Saved entries.
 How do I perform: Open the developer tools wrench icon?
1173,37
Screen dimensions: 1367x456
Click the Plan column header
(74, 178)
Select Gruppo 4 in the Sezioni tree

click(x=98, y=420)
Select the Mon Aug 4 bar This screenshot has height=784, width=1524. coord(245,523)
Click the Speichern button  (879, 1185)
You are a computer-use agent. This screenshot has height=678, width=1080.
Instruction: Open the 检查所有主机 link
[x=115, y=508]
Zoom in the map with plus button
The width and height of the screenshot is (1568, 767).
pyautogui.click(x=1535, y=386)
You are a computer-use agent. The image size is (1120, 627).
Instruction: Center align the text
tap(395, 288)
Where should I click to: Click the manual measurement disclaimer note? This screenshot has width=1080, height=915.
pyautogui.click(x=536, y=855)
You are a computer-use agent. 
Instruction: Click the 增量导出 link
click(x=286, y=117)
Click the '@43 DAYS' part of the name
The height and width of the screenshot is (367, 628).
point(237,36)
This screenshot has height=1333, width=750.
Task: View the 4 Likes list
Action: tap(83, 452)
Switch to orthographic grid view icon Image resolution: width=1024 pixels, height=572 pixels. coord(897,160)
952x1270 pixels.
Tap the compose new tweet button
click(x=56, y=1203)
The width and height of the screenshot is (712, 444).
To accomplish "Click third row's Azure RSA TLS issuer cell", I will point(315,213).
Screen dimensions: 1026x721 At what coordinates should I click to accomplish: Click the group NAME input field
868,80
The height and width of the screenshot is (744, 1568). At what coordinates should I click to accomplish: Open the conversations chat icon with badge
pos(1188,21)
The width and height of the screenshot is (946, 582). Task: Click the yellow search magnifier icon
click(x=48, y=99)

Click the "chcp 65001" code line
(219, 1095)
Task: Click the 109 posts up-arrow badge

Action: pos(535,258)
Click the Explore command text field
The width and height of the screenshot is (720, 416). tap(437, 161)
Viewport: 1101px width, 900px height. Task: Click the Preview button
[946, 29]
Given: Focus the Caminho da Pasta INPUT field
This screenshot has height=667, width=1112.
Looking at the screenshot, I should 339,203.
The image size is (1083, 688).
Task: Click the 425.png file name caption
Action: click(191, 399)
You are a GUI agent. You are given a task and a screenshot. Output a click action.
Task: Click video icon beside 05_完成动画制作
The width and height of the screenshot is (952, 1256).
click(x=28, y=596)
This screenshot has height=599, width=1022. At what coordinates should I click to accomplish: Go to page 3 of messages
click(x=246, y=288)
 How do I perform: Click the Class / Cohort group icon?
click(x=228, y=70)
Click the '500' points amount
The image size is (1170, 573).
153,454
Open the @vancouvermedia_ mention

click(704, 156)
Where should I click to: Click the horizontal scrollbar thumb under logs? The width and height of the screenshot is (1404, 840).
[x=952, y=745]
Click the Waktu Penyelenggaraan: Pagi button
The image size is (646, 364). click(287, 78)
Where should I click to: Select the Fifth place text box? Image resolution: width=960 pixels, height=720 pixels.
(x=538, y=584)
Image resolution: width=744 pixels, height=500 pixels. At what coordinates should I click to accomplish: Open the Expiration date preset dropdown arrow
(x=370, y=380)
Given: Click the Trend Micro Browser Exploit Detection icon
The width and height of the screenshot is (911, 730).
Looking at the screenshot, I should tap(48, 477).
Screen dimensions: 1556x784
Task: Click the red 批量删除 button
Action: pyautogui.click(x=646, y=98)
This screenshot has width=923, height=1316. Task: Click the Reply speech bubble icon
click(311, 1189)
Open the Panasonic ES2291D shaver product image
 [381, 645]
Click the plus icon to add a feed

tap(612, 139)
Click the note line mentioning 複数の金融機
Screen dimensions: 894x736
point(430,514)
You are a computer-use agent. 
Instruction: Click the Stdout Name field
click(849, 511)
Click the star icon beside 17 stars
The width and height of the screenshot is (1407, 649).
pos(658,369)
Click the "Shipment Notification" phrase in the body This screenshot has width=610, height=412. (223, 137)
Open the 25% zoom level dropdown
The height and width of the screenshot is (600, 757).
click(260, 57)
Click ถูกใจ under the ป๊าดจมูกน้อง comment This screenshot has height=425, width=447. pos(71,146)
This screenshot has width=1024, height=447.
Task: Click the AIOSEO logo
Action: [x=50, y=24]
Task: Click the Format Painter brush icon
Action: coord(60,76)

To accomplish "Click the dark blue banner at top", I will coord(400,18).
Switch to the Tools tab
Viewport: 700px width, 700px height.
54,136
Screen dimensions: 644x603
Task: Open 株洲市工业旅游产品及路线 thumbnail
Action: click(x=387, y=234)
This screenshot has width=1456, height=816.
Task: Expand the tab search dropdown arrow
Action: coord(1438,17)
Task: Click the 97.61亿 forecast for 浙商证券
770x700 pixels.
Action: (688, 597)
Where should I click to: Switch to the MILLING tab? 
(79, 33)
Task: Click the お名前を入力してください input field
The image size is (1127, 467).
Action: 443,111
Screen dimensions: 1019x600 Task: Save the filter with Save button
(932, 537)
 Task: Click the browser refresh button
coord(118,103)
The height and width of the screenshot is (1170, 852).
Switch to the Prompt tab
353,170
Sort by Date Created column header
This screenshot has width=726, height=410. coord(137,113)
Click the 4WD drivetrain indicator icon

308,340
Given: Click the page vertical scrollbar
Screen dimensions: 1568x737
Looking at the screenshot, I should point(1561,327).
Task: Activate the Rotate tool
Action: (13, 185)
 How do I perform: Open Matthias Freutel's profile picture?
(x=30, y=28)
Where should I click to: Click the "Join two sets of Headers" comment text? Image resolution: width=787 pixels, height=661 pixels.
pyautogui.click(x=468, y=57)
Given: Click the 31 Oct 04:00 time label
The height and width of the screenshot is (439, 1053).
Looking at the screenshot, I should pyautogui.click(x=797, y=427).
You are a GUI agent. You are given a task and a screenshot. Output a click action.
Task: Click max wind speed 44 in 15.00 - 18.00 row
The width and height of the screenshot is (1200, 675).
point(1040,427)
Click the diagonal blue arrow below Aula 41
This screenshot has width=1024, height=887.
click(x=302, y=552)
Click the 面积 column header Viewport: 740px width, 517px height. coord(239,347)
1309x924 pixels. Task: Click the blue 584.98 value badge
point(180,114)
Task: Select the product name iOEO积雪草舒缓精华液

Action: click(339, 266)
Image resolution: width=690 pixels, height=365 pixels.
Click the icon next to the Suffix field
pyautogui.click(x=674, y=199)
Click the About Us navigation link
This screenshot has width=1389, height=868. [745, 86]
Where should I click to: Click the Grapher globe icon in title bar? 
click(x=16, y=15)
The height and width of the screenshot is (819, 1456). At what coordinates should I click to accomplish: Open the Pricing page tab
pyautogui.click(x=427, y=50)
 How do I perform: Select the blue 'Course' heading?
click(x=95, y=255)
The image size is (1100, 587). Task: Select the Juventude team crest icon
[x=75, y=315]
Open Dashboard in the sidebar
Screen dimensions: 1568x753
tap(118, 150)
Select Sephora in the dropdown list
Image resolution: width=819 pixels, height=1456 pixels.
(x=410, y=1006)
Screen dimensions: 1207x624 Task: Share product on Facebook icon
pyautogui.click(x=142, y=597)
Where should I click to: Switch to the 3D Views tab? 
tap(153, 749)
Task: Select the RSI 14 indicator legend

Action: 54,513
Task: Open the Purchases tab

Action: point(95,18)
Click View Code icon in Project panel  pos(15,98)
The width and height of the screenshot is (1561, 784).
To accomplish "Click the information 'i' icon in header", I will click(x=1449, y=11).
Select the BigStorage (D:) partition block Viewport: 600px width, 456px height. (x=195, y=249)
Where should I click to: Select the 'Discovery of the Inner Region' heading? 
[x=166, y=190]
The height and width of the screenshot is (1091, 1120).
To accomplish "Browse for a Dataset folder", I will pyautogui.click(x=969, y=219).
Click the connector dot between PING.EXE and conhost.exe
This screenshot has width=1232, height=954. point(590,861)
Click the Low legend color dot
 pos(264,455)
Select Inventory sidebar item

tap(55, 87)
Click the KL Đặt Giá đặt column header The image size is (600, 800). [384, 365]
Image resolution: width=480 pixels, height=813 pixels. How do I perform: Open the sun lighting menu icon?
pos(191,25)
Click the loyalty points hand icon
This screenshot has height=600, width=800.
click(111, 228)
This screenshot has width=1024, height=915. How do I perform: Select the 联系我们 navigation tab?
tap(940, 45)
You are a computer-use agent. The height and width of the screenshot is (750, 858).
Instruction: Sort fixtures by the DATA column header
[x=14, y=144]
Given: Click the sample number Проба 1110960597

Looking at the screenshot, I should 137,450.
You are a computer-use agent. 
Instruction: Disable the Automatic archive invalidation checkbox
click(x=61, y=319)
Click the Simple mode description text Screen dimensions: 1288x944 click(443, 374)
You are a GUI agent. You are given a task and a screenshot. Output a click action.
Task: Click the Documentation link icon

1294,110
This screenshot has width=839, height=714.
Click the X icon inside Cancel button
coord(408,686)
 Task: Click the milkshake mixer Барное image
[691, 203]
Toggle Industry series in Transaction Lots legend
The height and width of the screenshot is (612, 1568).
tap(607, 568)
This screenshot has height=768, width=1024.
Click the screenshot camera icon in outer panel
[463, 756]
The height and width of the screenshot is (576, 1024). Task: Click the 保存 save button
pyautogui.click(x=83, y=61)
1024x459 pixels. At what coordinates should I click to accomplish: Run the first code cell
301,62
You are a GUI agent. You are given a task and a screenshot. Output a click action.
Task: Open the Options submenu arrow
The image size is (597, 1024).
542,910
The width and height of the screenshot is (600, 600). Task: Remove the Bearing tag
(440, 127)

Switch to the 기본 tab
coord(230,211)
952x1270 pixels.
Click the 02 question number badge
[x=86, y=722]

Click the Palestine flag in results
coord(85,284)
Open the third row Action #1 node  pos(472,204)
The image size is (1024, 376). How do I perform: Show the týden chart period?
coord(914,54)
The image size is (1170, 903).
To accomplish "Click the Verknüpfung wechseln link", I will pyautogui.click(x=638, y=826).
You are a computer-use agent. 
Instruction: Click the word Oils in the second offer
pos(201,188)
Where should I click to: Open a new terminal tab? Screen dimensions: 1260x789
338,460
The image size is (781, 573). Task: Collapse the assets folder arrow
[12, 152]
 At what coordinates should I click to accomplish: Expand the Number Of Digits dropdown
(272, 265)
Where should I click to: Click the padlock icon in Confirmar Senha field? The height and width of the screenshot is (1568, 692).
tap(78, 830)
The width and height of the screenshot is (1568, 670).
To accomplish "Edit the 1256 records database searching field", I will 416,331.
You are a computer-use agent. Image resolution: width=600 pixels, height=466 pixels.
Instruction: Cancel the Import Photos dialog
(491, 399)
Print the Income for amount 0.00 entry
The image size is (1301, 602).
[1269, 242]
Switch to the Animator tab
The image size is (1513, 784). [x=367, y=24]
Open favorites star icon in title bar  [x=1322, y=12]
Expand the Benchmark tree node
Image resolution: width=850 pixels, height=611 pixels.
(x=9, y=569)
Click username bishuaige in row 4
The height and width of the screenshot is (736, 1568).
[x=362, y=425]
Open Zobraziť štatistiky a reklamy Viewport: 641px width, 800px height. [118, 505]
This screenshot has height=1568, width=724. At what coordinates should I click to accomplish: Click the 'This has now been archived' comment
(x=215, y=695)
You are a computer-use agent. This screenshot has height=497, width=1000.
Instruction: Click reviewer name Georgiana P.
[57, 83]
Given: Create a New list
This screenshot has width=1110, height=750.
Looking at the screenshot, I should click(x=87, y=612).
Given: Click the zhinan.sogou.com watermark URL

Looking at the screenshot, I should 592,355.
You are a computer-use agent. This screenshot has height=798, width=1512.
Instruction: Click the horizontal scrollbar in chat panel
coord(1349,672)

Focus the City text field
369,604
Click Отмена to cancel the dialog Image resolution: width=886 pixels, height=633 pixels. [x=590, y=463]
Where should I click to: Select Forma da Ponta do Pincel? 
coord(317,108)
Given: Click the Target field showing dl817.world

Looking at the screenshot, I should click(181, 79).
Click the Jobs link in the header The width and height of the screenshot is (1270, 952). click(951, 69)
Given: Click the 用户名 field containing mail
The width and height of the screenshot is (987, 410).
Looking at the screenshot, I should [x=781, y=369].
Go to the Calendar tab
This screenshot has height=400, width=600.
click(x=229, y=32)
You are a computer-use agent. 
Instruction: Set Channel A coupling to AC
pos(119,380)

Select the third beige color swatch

What this task involves. Nothing but the lines above from the one containing "Click the Simple" through the one containing "This screenshot has height=768, width=1024." should appear in the answer, each repeated exactly.

Task solution.
Click the Simple mode description text Screen dimensions: 1288x944 click(443, 374)
You are a GUI agent. You are given a task and a screenshot. Output a click action.
Task: Click the Documentation link icon

1294,110
This screenshot has width=839, height=714.
Click the X icon inside Cancel button
coord(408,686)
 Task: Click the milkshake mixer Барное image
[691, 203]
Toggle Industry series in Transaction Lots legend
The height and width of the screenshot is (612, 1568).
tap(607, 568)
This screenshot has height=768, width=1024.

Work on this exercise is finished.